Vayamos a ERC, partido gobernante y que empató en escaños con los socialistas en 2021. Ha perdido ni más ni menos que 13 de sus 33 escaños. Más de 170.000 votos. Los resultados de las municipales y generales españolas del año pasado fueron también calamitosos. Pere Aragonès se equivocó terriblemente al anticipar las elecciones, precipitando el descalabro del domingo. Los republicanos, que probablemente van a convulsionar internamente, han sido víctimas, amén de la tozuda tendencia a la baja, de la lucha simbólica protagonizada por el PSC y Junts per Catalunya, en la que tanto Pedro Sánchez como Carles Puigdemont han jugado a fondo la carta emocional y han apelado a la épica de la víctima que guerrea contra un destino malhadado.
Sin embargo, las hormonas que Puigdemont ha inyectado a Junts no deberían enturbiar una visión nítida y completa de lo que en realidad es una crisis de fondo. Una crisis que abraza liderazgos, estrategias y narrativas.
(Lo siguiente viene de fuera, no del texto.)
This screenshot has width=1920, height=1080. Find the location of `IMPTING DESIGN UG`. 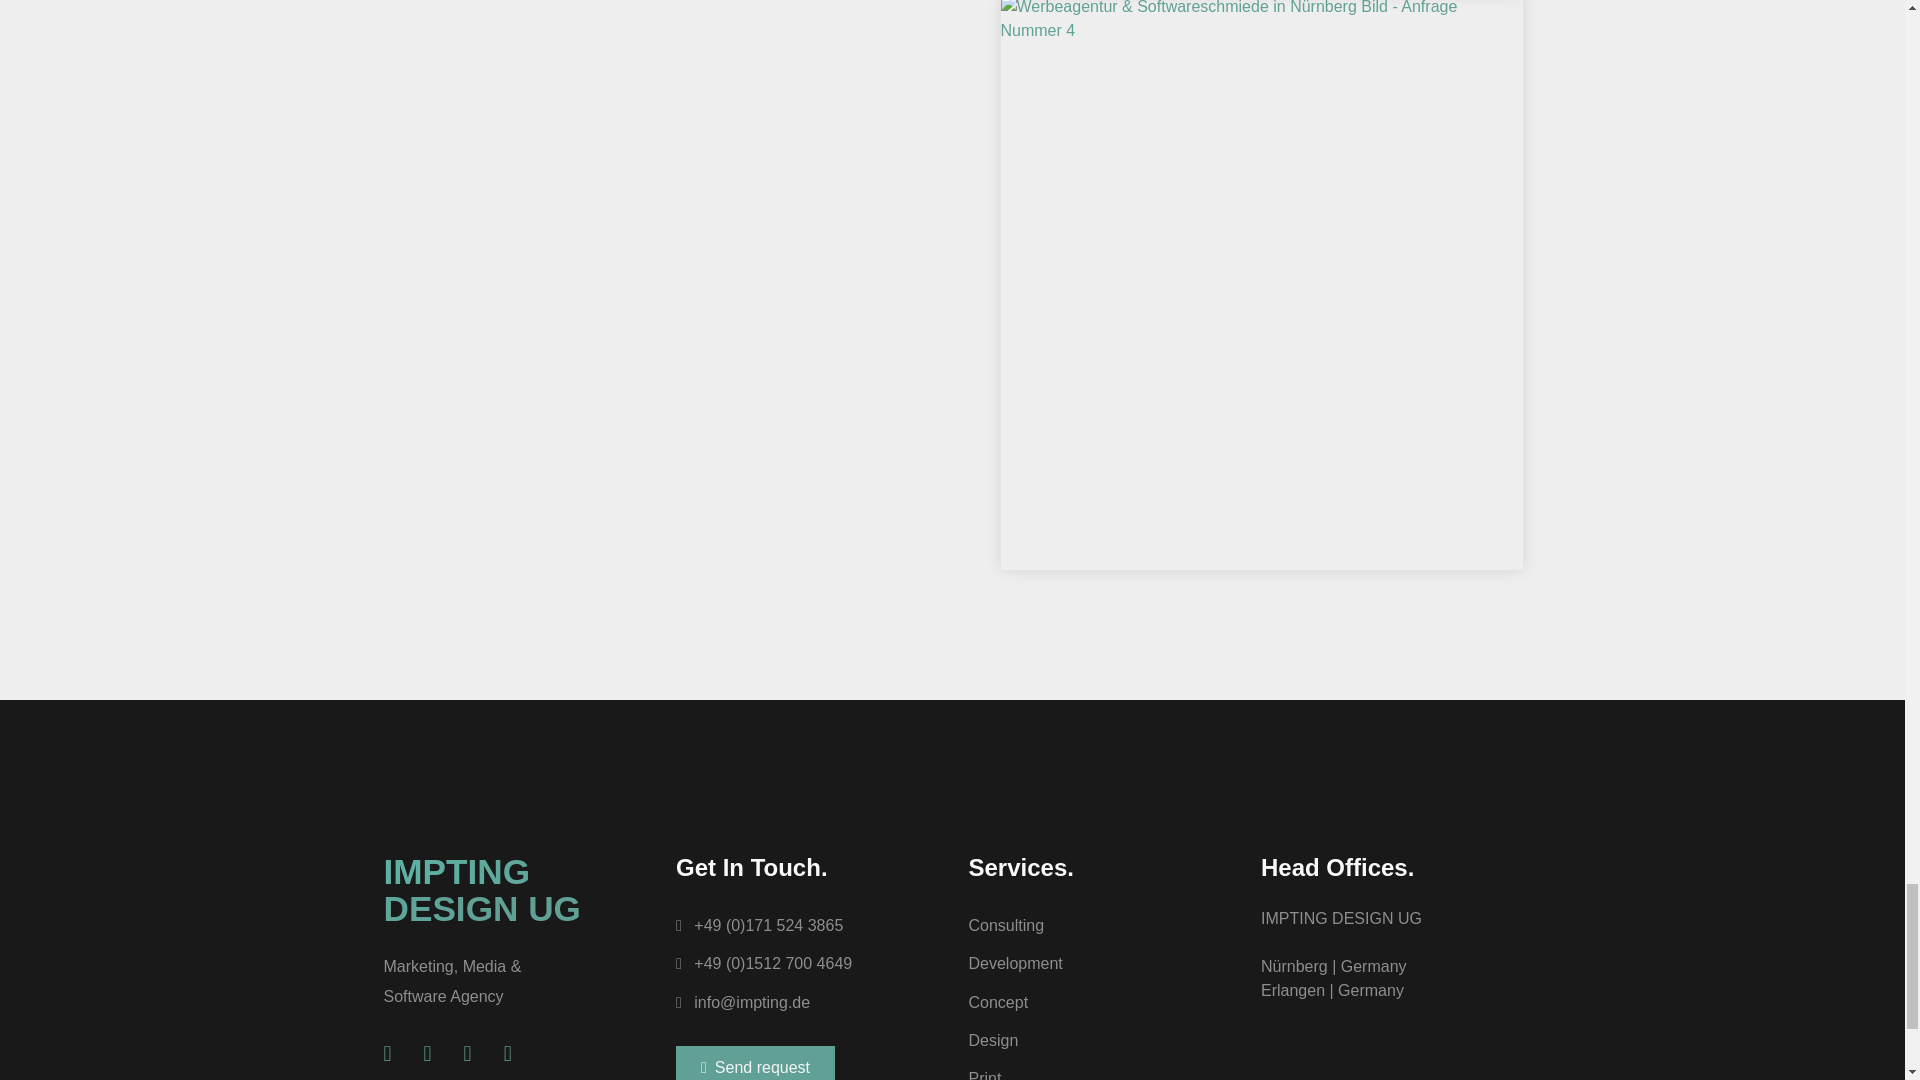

El independentismo, fundamentalmente Junts y ERC, deben cambiar radicalmente, por muy duro, complicado e incluso doloroso que sea. Hay que dejar atrás la fastidiosa resaca de una vez y volver a hacer política en serio. Resueltamente y con toda la ambición. Se acabó estirar el chicle. Hay que llamar al pan, pan, y al vino, vino. Y, sin renunciar a nada, arremangarse para transformar el país en un sentido positivo.